It’s not so much about delayed gratification as putting first things first

You likely have enough grain stored away for the winter, so leave time for a bit of a dance

Gary Goodwin

“Twenty years from now you will be more disappointed by the things that you didn't do than by the ones you did do. So throw off the bowlines. Sail away from the safe harbor. Catch the trade winds in your sails. Explore. Dream. Discover.”
— Mark Twain

Twain provides great advice on how to live one’s life. I am not sure any parent gave their own child such advice, however. This seems like great advice that you give someone else’s children.
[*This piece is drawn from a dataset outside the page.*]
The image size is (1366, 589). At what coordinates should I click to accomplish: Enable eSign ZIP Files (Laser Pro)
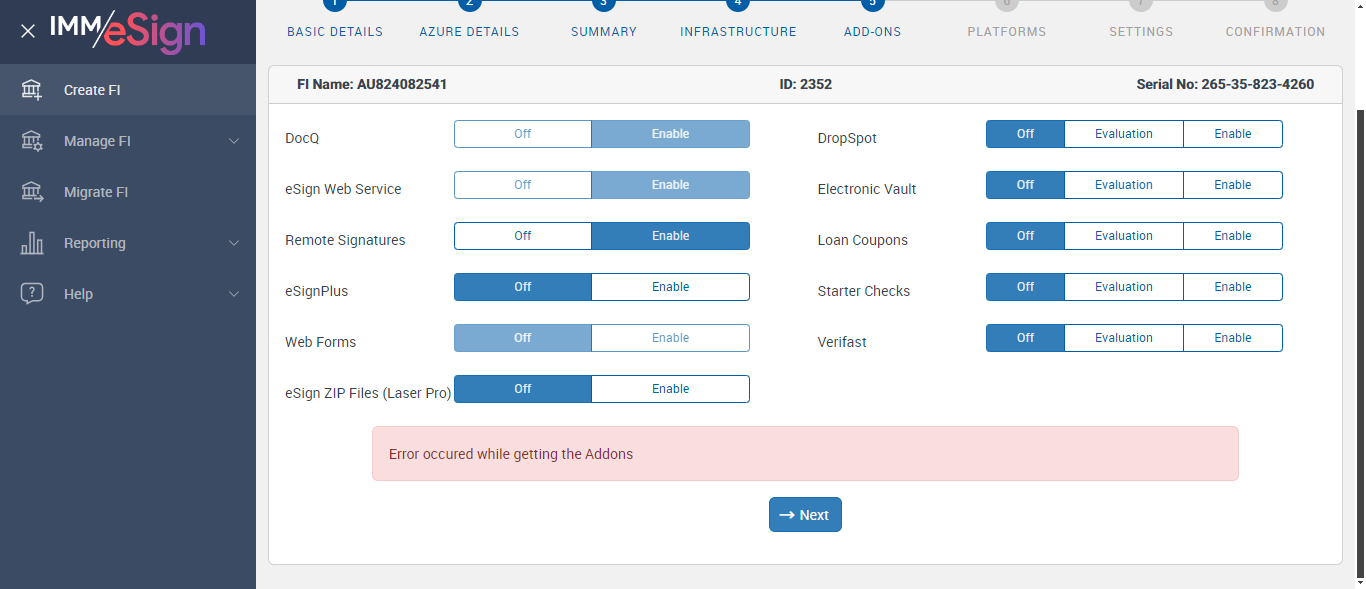tap(670, 389)
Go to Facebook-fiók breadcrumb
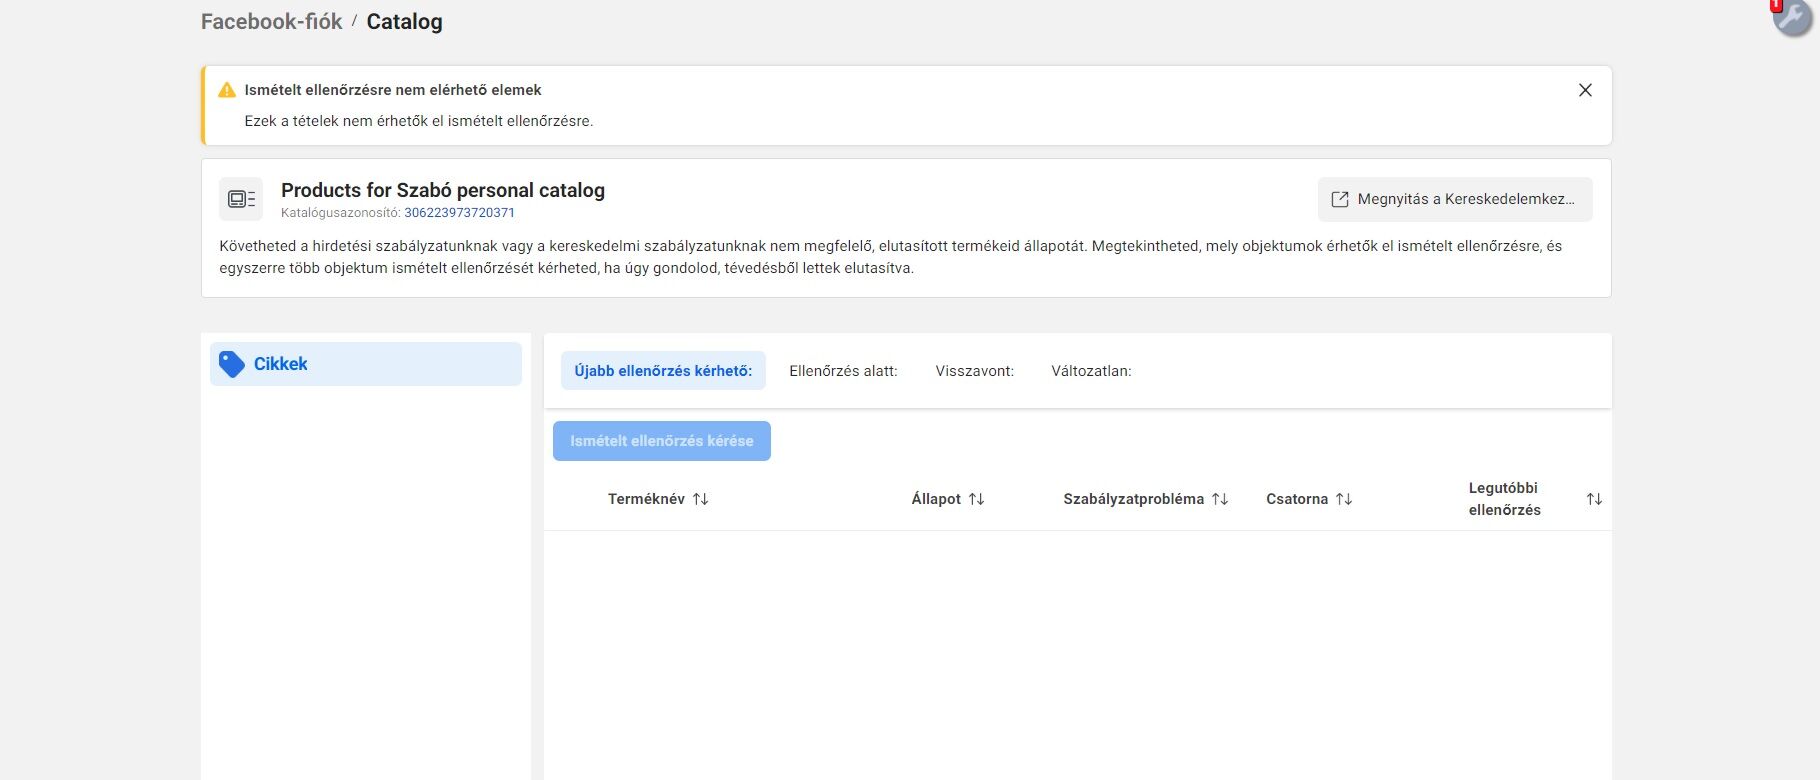Screen dimensions: 1820x780 click(x=271, y=22)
As lawyers, we might be looking out the office window and wondering what might have been. Or some of us may be looking up at the window in our new basement office wondering the same thing. It doesn’t take much in the way of imagination to visualize bars across those basement windows. But we can take solace in the fact that we are working towards the future.

But then we encounter the “marshmallow test.” You may remember hearing about this 1972 Stanford test where a marshmallow was placed in front of a child. If the child could wait 15 minutes before eating it, they obtained a second marshmallow. A small group of children that were able to wait the 15 minutes did much better at the college Standard Assessment Tests (SATs), obtained better employment, and had better body mass indexes. Their BMI was better even though they preferred twice as many calories. Apparently, delayed gratification demonstrated a potentially positive future.

Lawyers likely incorporate this little bit of psychology into everything we do — including parenting,  quite likely. Don’t give up what you want most for what you want today. No playing with friends until homework is done. Recall how the ant prepared for the winter while the grasshopper danced the summer away. When winter came, eventually the ant relented and shared its food with the grasshopper. The Aesop’s version was a bit meaner and the ant refused, saying that the grasshopper should dance away the winter. This captured Hobbes’s philosophy that life is solitary, poor, nasty, brutish, and short.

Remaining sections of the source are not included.